PARÍS, FRANCIA.- Esa noche, como creí lo requería la etiqueta, hube
de vestirme un poco más formal lo cual provocó
un caminar lento, luego fue descubrir que se acababa
el tiempo para llegar al Arco del Triunfo a festejar el
“año nuevo”, como era lo planeado. Lo más cercano, a
pie y en metro, sería la Torre Eiffel a donde nos dirigimos
después de comprobar que el parisino gusta de acudir a
un acto cultural la noche del 31 de diciembre. Como nosotros,
muchos prefirieron energizarse acudiendo a la fiesta
flamenca de Antonio Canales que concluyó alrededor
de las once en el Teatro Campos Elíseos justificándose así
nuestro supuesto atuendo de gala. En cambio, a la vuelta
de la esquina, parejas más viejas y más pudientes distrajeron
mejor la pupila en el show erótico del Crazy Horse—
Avenue George V #12, revitalizándose así de otra manera.

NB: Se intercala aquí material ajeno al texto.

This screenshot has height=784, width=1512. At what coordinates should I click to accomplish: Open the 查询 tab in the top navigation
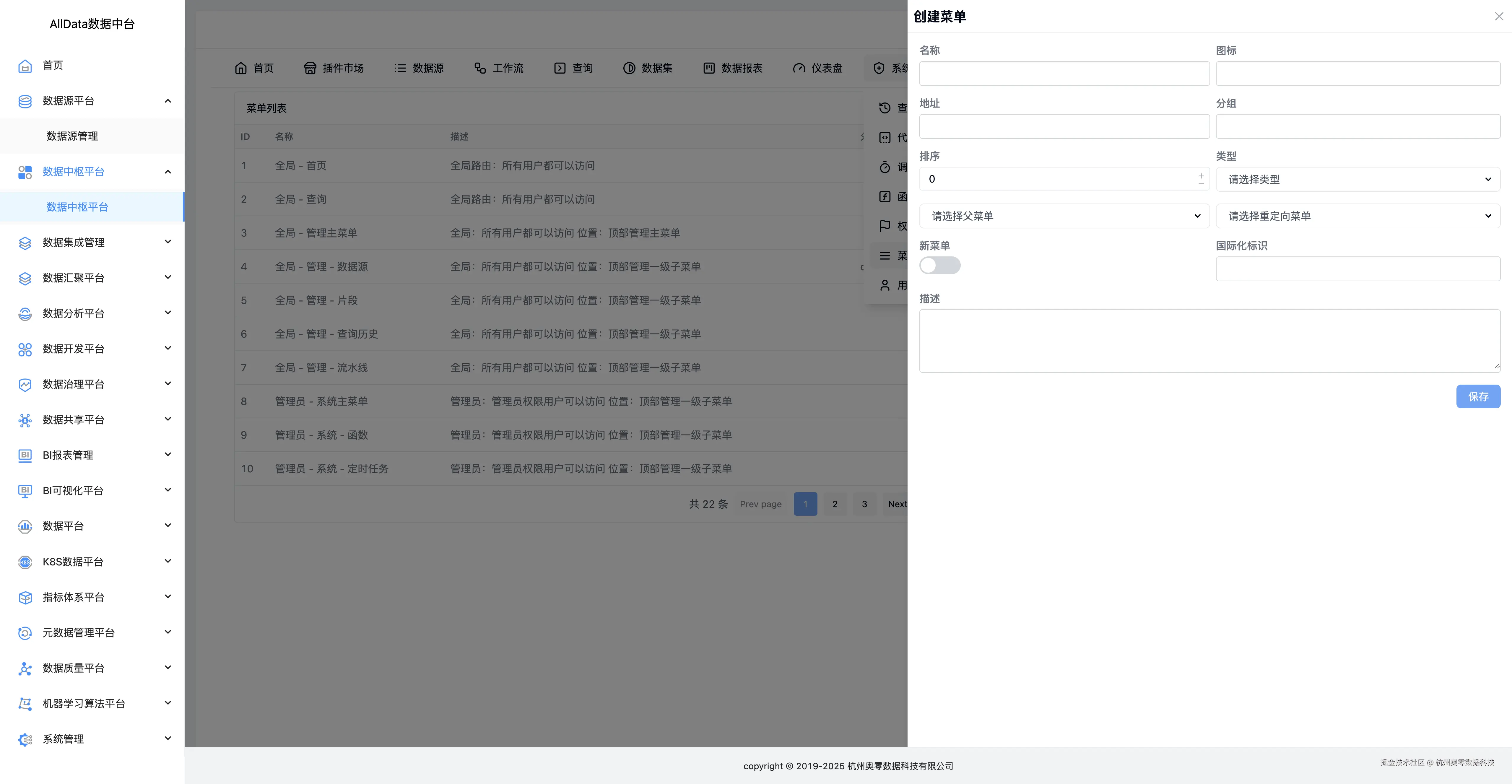(573, 68)
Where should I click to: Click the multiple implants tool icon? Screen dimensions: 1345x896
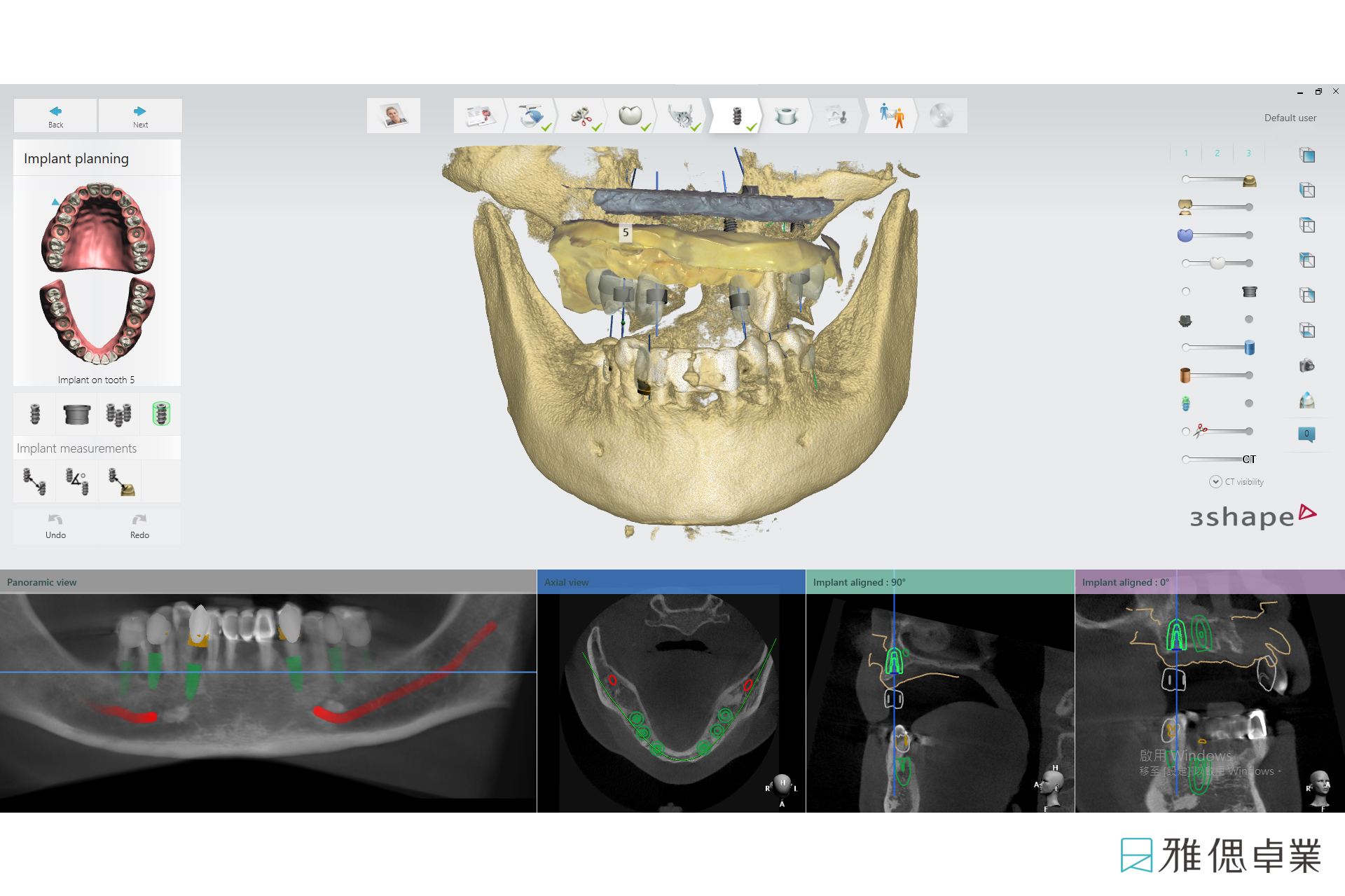[x=118, y=415]
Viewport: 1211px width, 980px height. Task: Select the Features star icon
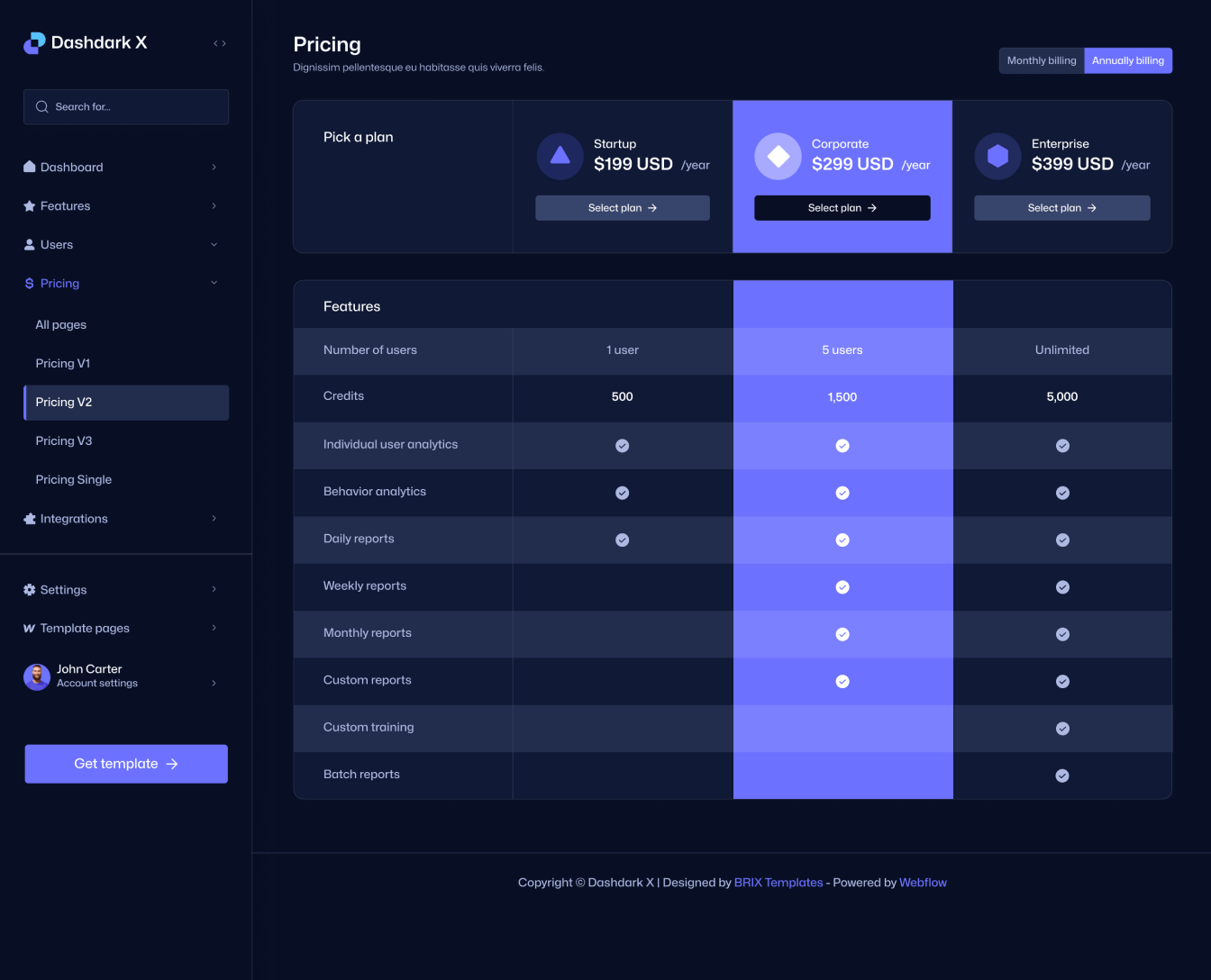click(30, 205)
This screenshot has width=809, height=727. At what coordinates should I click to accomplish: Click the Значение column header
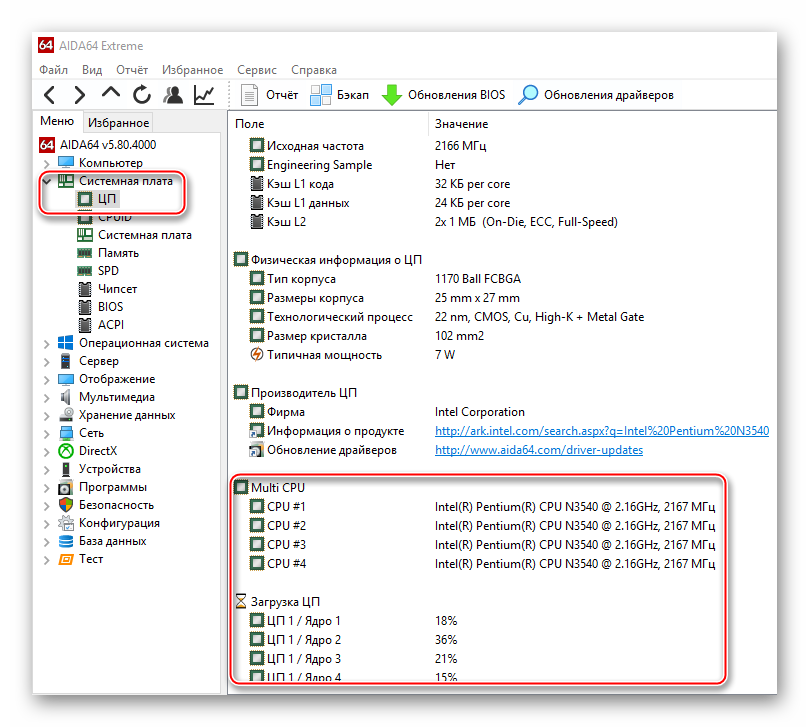pos(461,123)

Al salir, teníamos a la vista la torre y no resistimos su invitación
sabedores de que muchos otros caerían también
bajo su influjo: las avenidas circundantes se inundaban de
una multitud oscilante cargando en sus pechos botellas
de champaña, sidra o vino. Era como si la bebida fuese lo
más preciado, más incluso que el “euro”, la nueva moneda
que entraría en funciones en horas y que interesaba ya a
los bancos y casas de bolsa, haciendo las primeras megatransacciones,
para beneficio de la Europa dominante en
su lucha contra el dólar. Al parisino de a pie, en cambio,
el euro le importaba un comino puesto que lo utilizaría
hasta los primeros años del siglo XXI: era mejor querer
esas botellas. Por ello las fuerzas policíacas se preparaban,
uniforme azul, pistola al cinto y patrullas listas, para una
guerra civil que incluía servicios de primeros auxilios (remotamente,
a la distancia, escuchábamos ya los primeros
tronidos de unos cohetes de bengala).
La torre, por su parte, también bebía gente succionándola
desde estaciones del metro, paradas de autobuses y
estacionamientos a su alrededor porque iba a dar una fiesta
espontánea y popular sin ningún programa ni auspiciador.

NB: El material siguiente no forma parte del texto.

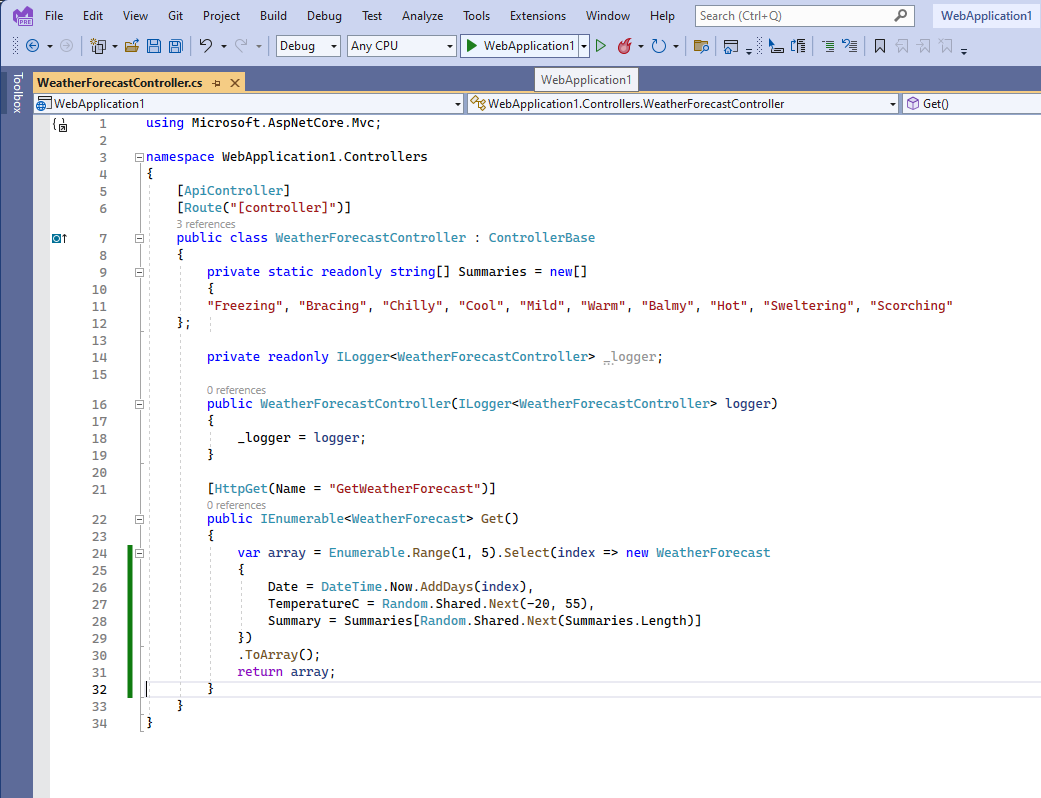Collapse the Get() method outline
The width and height of the screenshot is (1041, 798).
(x=139, y=519)
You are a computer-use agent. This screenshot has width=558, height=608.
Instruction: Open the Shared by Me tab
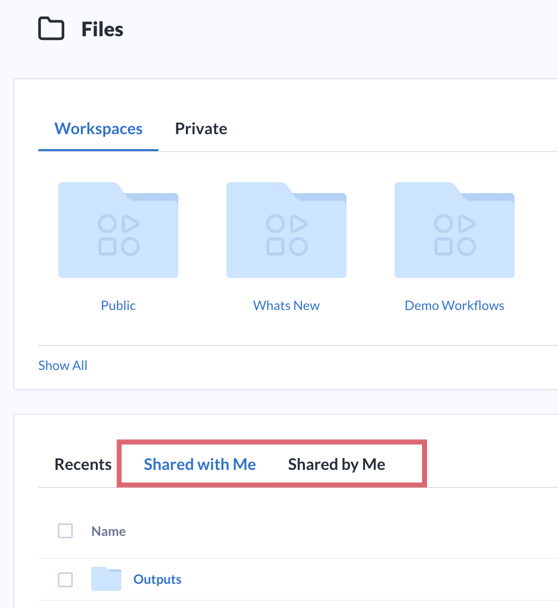tap(337, 464)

Parisinos y turistas por igual, de todas clases sociales,
tomábamos la base de la Eiffel sin permiso muchos
llevando las bebidas apechugadas en el corazón, en tanto
que otros portaban fuegos artificiales para lanzarlos desde
las cuatro patas de la estructura. La juerga, en la que participarían
miles, se iba completando con sendas grabadoras
para el rap francés o música bailable afro caribeña de
antillanos de adeveras. O también, sin mucha discreción,
brotaba un olor a hachís y a hierba verde de juveniles con
sonidos reales de guitarras acústicas que hacían mover las
piernas. Madres que portaban bebés en carriolas francesas,
aunque de plástico, hacían verse cursis a latinoamericanas
pudientes luciendo abrigos de mink y joyería de
imitación; creían que París era todavía puro glamour y frío
con estilo y se tomaban fotos posadas con cámaras baratas.
En cambio, el lugareño mayoritario vestía como en
cualquier ocasión: livais o pantalón grueso de lana, suéter,
chamarra y/o gabardina, boinas, gorros tejidos, bufandas.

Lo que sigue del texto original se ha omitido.